**Written request:**
Write out, word for word, the part of the records that opens with the line containing "You are a computer-use" and runs through the end of the records. Omit the pictures from your answer.

**Working data:**

--- begin ---

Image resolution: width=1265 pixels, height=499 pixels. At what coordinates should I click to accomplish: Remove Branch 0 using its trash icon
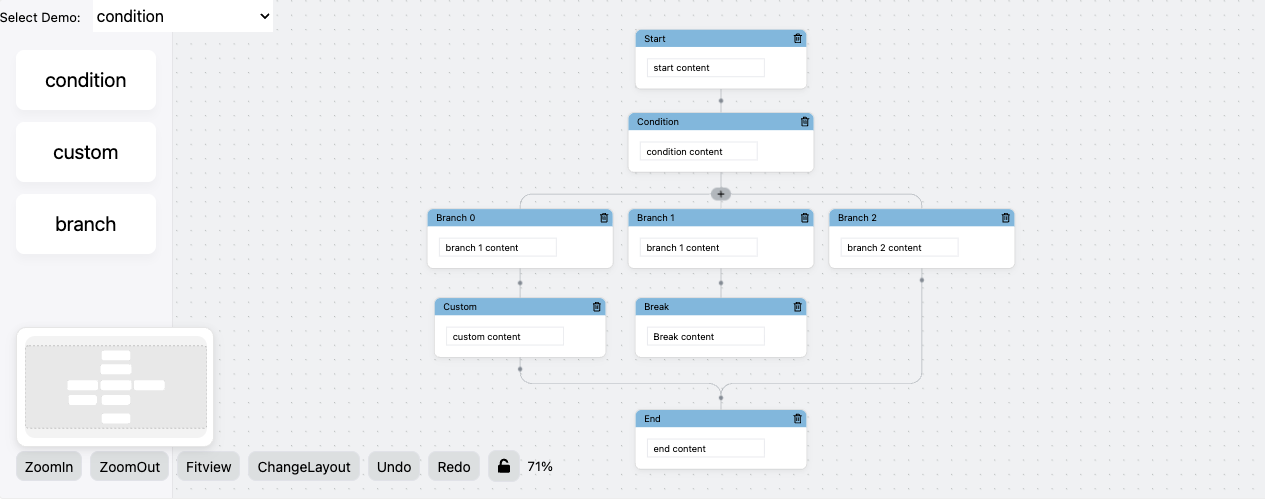[x=603, y=218]
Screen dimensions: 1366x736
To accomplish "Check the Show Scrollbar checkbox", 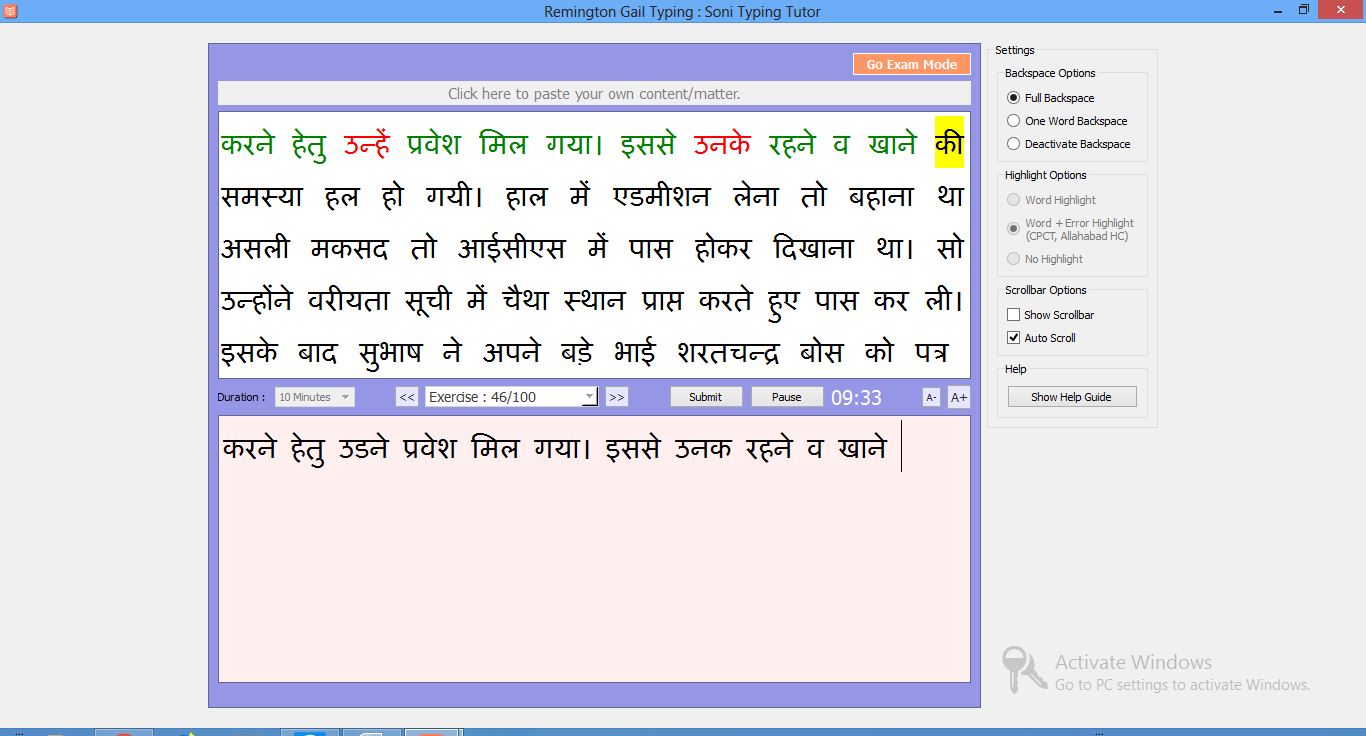I will click(x=1013, y=314).
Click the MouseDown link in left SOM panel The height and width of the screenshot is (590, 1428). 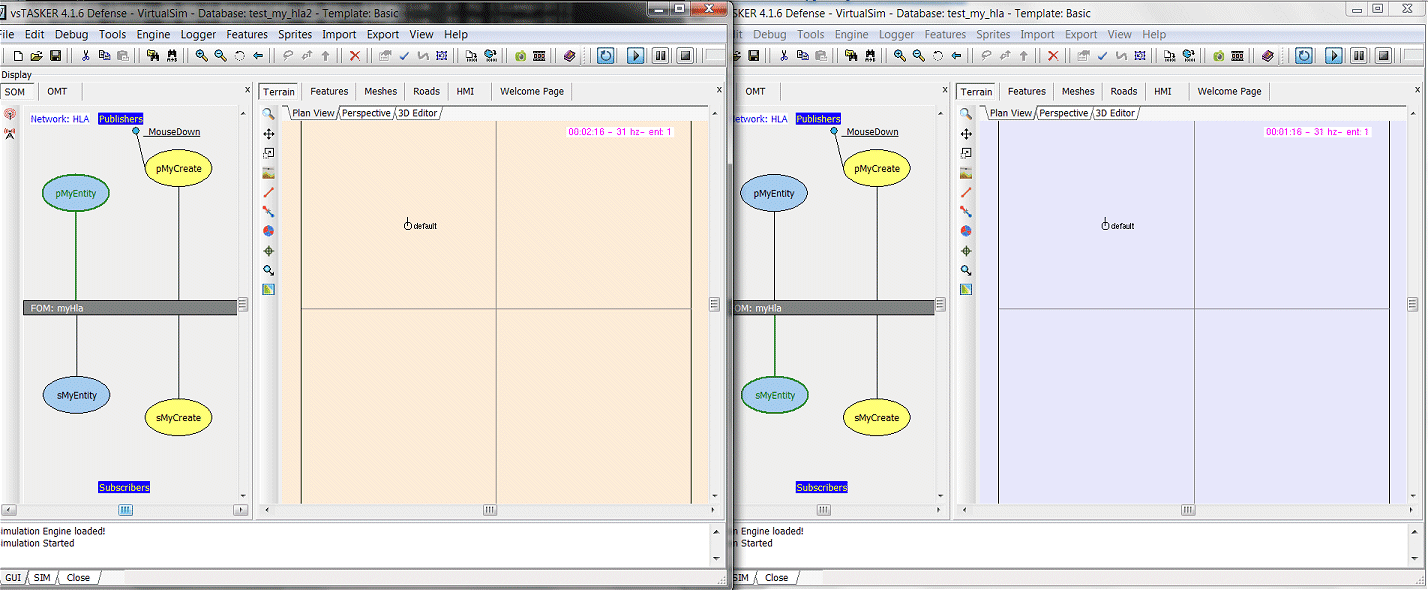point(173,132)
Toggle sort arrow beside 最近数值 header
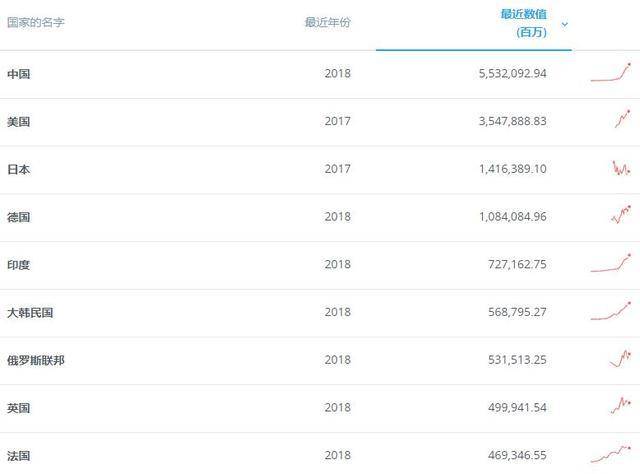The height and width of the screenshot is (474, 640). 565,24
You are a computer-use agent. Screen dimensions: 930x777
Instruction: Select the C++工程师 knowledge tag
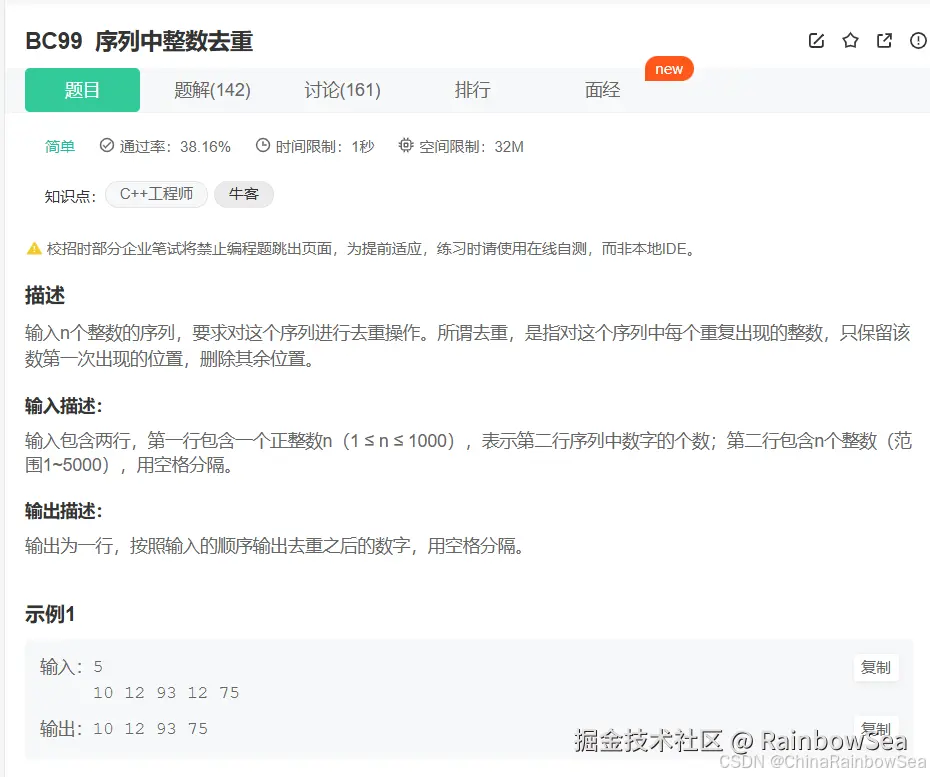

--- end ---

**Result for this task:**
You are a computer-use agent. Screen dimensions: 930x777
Instruction: Select the C++工程师 knowledge tag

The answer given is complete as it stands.